Muito mais tarde, durante boa parte do século XX, o futebol foi o esporte que melhor expressou e afirmou a identidade nacional. As diversas maneiras de jogar revelaram, e celebraram, as diversas maneiras de ser. Mas a diversidade do mundo está sucumbindo à uniformização obrigatória. O futebol industrial, que a televisão converteu no mais lucrativo espetáculo de massas, impõe um modelo único, que apaga os perfis próprios, como ocorre com esses rostos que se transformam em máscaras, todas iguais, após contínuas operações de cirurgia plástica.
Supõe-se que esse tédio se deva ao progresso, mas o historiador Arnold Toynbee já passara por muitos passados quando comprovou: “A característica mais consistente das civilizações decadentes é a tendência à padronização e à uniformidade”.
Democracia Corintiana
O futebol profissional pratica a ditadura. Os jogadores não podem abrir o bico no domínio despótico dos donos da bola que, de seu castelo da Fifa, reinam e roubam. O poder absoluto se justifica pelo hábito: é assim porque assim deve ser; e deve ser assim porque assim é.
Mas, será que sempre foi assim? Vale a pena lembrar aqui uma experiência que se deu no Brasil, há apenas vinte anos, ainda nos tempos da ditadura militar. Os jogadores conquistaram a diretoria do Corinthians, um dos times mais poderosos do país, e exerceram o poder nos anos de 1982 e 1983. Uma coisa insólita, nunca vista: os jogadores decidiam tudo, entre todos, pelo voto. Discutiam democraticamente e votavam o método de trabalho, o sistema de jogo, a distribuição do dinheiro e tudo o mais. Em suas camisetas se lia: Democracia Corintiana.
Após dois anos, os dirigentes afastados retomaram o controle e mandaram acabar com aquilo. Porém, enquanto durou a democracia, o Corinthians, governado por seus jogadores, ofereceu o futebol mais audacioso e vistoso de todo o país, atraiu as maiores multidões aos estádios e ganhou o campeonato estadual duas vezes seguidas.Suas proezas e belezas se explicavam pela droga. Uma droga que o futebol profissional não pode pagar: essa poção mágica, que não tem preço, se chama entusiasmo. No idioma da antiga Grécia, entusiasmo significa “ter os deuses dentro”.
A final das piores seleções
Como se sabe, no ano passado o Brasil ganhou a Copa do Mundo, disputando a final contra a Alemanha, em Tóquio.Embora ninguém o tenha sabido, foi disputada, ao mesmo tempo e muito longe dali, uma outra final.Foi nos picos do Himalaia.

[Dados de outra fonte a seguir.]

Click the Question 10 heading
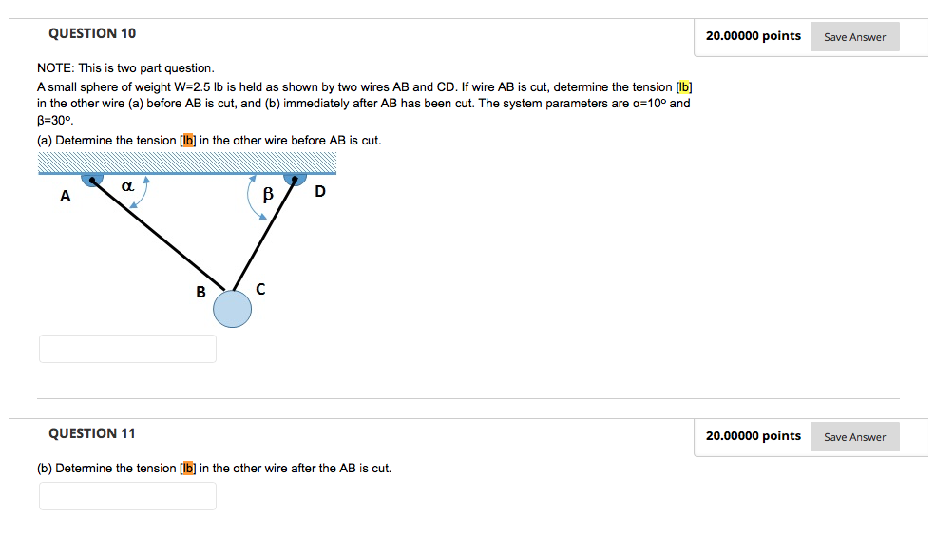Viewport: 935px width, 556px height. [92, 33]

Mediram forças as duas piores seleções do planeta; a última e a penúltima do ranking mundial: o reino de Butão e a ilha de Monserrat, no Caribe.O troféu era uma grande taça, prateada, que esperava à beira do campo.Os jogadores, todos anônimos, nenhum famoso, tiveram um grande dia, sem outra obrigação senão a de se divertirem bastante. E quando as equipes terminaram a partida, a taça, que estava colada ao meio, foi aberta em duas e compartilhada por ambos os times.O Butão ganhara e Monserrat perdera, mas esse detalhe não tinha a menor importância.
¹ - N.T.: Presidente da Fifa – Federação Internacional de Futebol Profissional.